↓

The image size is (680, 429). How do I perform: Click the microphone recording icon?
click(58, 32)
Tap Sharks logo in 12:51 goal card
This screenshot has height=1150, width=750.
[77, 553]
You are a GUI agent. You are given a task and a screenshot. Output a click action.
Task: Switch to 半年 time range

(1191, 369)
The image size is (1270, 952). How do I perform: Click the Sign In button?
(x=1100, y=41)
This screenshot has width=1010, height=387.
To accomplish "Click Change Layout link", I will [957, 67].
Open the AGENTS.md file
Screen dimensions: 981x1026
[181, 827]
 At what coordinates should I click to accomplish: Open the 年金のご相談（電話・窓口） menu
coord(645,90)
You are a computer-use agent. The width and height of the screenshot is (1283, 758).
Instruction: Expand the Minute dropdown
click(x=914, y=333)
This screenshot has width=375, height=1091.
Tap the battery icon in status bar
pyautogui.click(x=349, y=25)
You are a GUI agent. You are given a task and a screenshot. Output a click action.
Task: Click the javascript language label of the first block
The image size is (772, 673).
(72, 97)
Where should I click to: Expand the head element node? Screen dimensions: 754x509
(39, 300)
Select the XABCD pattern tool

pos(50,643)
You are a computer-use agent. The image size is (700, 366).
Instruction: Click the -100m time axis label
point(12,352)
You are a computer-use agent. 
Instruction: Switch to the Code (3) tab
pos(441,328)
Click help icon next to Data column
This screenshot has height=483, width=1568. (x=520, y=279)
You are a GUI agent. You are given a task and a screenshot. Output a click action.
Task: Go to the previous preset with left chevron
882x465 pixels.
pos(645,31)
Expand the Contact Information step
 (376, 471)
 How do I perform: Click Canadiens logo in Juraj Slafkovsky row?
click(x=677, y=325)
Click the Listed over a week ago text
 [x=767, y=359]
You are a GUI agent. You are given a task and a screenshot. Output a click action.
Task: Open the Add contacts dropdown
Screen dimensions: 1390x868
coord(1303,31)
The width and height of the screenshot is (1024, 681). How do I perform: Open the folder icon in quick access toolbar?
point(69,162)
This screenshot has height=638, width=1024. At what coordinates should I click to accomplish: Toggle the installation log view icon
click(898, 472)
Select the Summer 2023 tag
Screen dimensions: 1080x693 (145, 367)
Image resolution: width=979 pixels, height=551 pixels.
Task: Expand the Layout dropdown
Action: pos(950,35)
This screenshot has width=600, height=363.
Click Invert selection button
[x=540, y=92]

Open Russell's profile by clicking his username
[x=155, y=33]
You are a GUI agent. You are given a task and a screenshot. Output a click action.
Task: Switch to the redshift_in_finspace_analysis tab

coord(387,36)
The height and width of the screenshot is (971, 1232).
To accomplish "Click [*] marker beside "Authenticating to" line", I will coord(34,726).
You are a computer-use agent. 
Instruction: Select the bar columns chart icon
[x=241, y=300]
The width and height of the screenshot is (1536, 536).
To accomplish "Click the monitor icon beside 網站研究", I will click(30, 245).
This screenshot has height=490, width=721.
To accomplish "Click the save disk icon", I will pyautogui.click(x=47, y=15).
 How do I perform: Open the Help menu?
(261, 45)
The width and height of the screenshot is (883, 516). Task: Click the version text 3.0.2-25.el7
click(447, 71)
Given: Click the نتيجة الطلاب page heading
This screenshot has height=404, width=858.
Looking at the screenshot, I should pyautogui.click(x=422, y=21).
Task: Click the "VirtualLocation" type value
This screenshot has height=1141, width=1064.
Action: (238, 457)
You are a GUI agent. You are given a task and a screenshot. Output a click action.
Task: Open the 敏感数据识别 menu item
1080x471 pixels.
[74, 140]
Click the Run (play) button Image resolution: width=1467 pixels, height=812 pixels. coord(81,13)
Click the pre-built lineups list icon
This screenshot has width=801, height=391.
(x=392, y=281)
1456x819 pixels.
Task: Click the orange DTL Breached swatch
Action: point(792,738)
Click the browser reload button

↑

**WHAT YOU HAVE TO DO:**
Go over the listing above and copy out each line that includes "computer".

**WRITTEN SOLUTION:**
You are a computer-use agent. The width and height of the screenshot is (1283, 758).
You are a computer-use agent. The image size is (700, 366).
You are a computer-use agent. 
You are a computer-use agent. 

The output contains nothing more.